¿Sientes mariposas en el estómago al escuchar el pitido de carga de un Spectrum, pero prefieres la comodidad de tu PC moderno para picar código?, esto te va a interesar. Acaba de ver la luz la versión 1.0 de ZXBSInstaller, una herramienta que llega para quitarnos de encima el engorro de configurar el entorno de desarrollo. Se trata del complemento ideal para ZX Basic Studio, ese IDE que ya conocemos por ser el compañero inseparable del compilador Boriel Basic, y que ahora se vuelve mucho más accesible.
La gracia del invento es que este instalador se encarga de todo el trabajo sucio: descarga, instala y mantiene al día tanto el estudio como el propio compilador sin que tengas que romperte la cabeza. Solo tienes que bajar el archivo para tu sistema operativo, elegir una carpeta base y listo; a partir de ahí, todo se organiza en subcarpetas limpitas y localizadas. Es la forma más directa de tener tu chiringuito de programación listo para producir software de calidad para la vieja máquina de Sinclair.
Instalación sencilla de ZX Basic
Lo que hace especial a ZX BASIC es su naturaleza de compilador cruzado. Básicamente, te permite escribir en un lenguaje humano y comprensible en tu ordenador actual para luego traducirlo a ese código máquina del Z80 que el Spectrum entiende a las mil maravillas. Al compilar en el PC, nos ahorramos gastar esa memoria tan valiosa de la que carece el microordenador original y, de paso, ganamos una velocidad de ejecución que deja en pañales al clásico intérprete de la ROM que todos usamos de pequeños.
Para entender por qué los juegos compilados vuelan comparados con los de BASIC puro, hay que mirar bajo el capó. Mientras que un intérprete va leyendo y ejecutando sobre la marcha (lo que lo hace más lento que el caballo del malo), el compilador mastica toda la información de antemano. Analiza tipos de variables y posiciones de memoria antes de que le des al «run», aunque eso signifique perder algunas funciones ultra flexibles como el mítico VAL, que era una virguería técnica pero penalizaba el rendimiento una barbaridad.
Arquitectura del compilador moderno
El diseño de este compilador no es ninguna broma, ya que se estructura en capas muy bien definidas para exprimir el hardware. Todo empieza con un análisis léxico y sintáctico que monta un árbol en memoria para verificar que no hayas metido la pata con el código. Luego entra en juego el «frontend», que traduce tus deseos a un lenguaje intermedio más rígido y fácil de optimizar, antes de pasar el testigo al «backend», que es el que finalmente se pelea con el ensamblador del Z80 para escupir el binario final.
Si te pica el gusanillo y quieres trastear con esta joyita, ya la tienes disponible de forma gratuita en GitHub.
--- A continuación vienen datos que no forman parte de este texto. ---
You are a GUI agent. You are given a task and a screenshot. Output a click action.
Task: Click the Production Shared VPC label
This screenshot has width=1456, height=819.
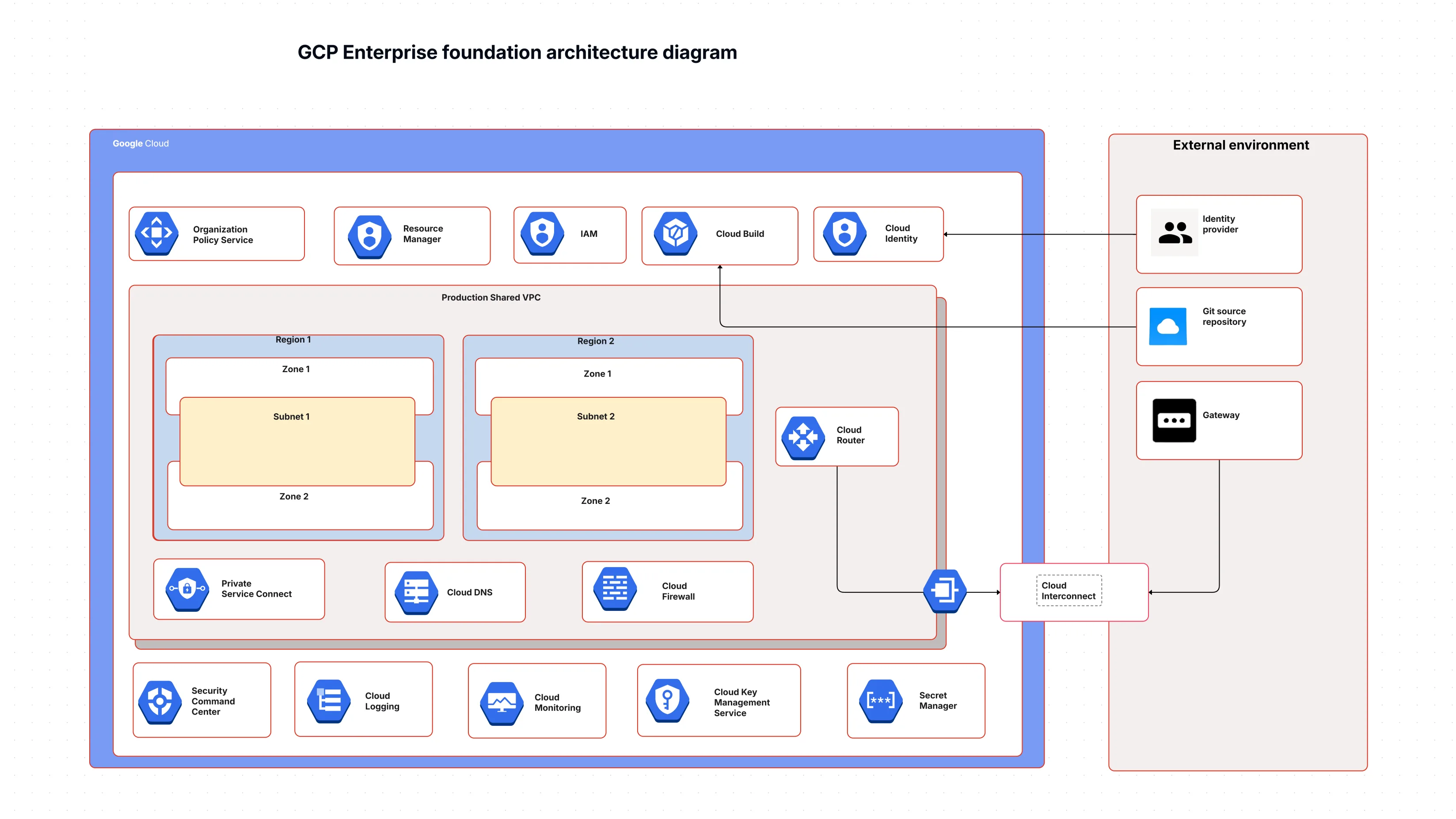point(490,297)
Es una herramienta en constante evolución que promete añadir más utilidades auxiliares en el futuro cercano. Al final, se trata de darnos las mejores armas para que el desarrollo en la escena retro siga más vivo que nunca, permitiéndonos centrar nuestra energía en crear buenos juegos en lugar de pelearnos con configuraciones imposibles.